Rows =>
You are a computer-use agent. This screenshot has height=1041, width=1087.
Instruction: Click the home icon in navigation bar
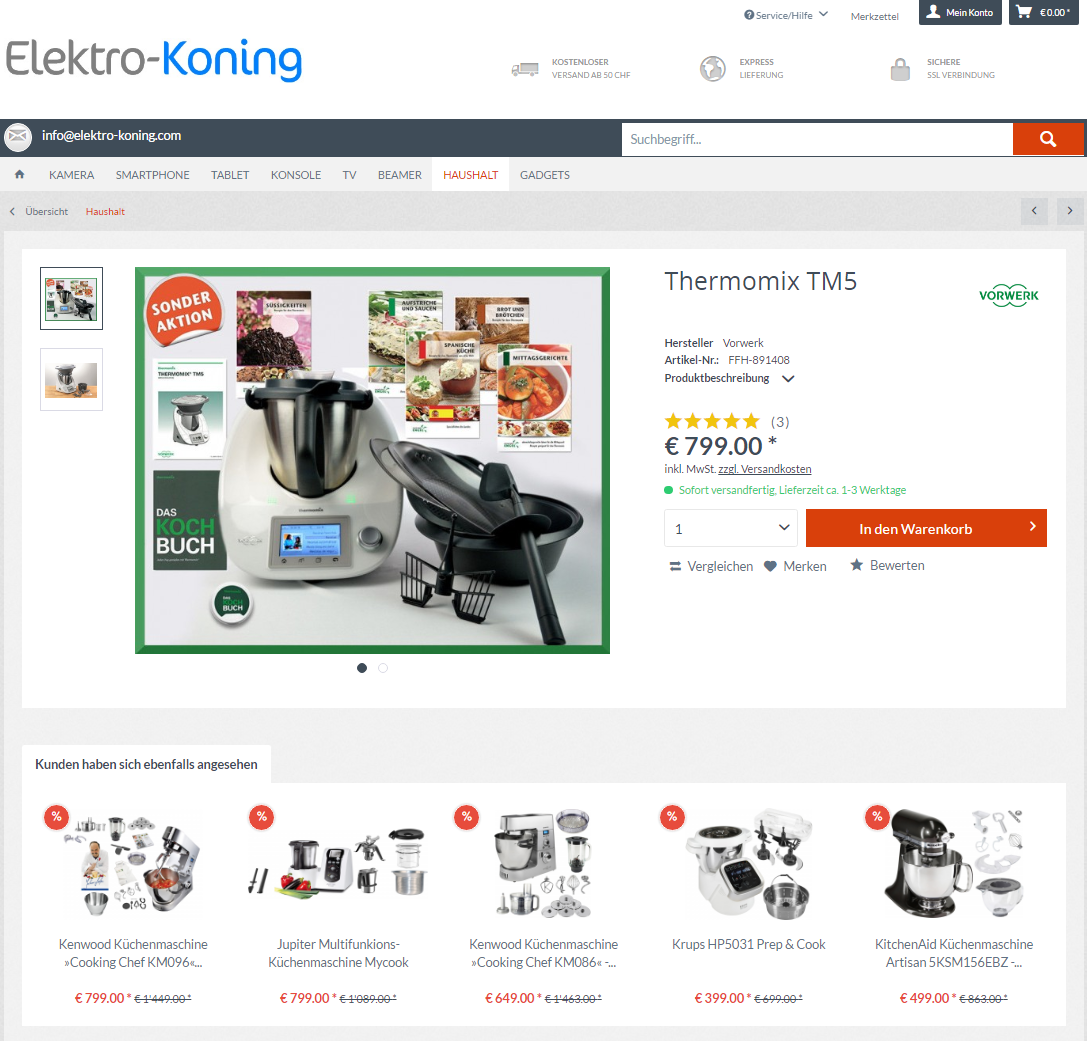click(19, 175)
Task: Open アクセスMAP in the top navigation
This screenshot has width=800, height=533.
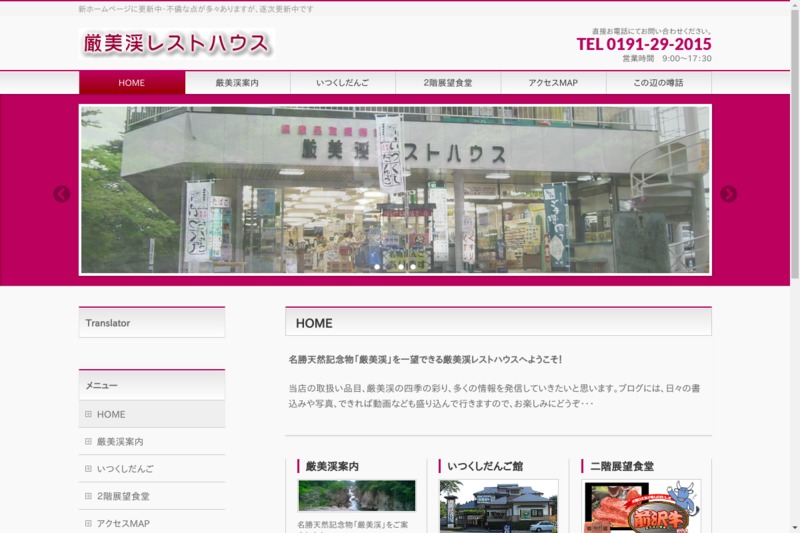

Problem details => Please convert the listing above into a Markdown table with the columns "Row" and "Line", numbering each line and skipping blank lines. Leave the pictures out of the table.

Solved exercise =>
| Row | Line |
|---|---|
| 1 | You are a computer-use agent. This screenshot has height=1041, width=1087. |
| 2 | Instruction: Click the home icon in navigation bar |
| 3 | click(19, 175) |
| 4 | Task: Open アクセスMAP in the top navigation |
| 5 | This screenshot has width=800, height=533. |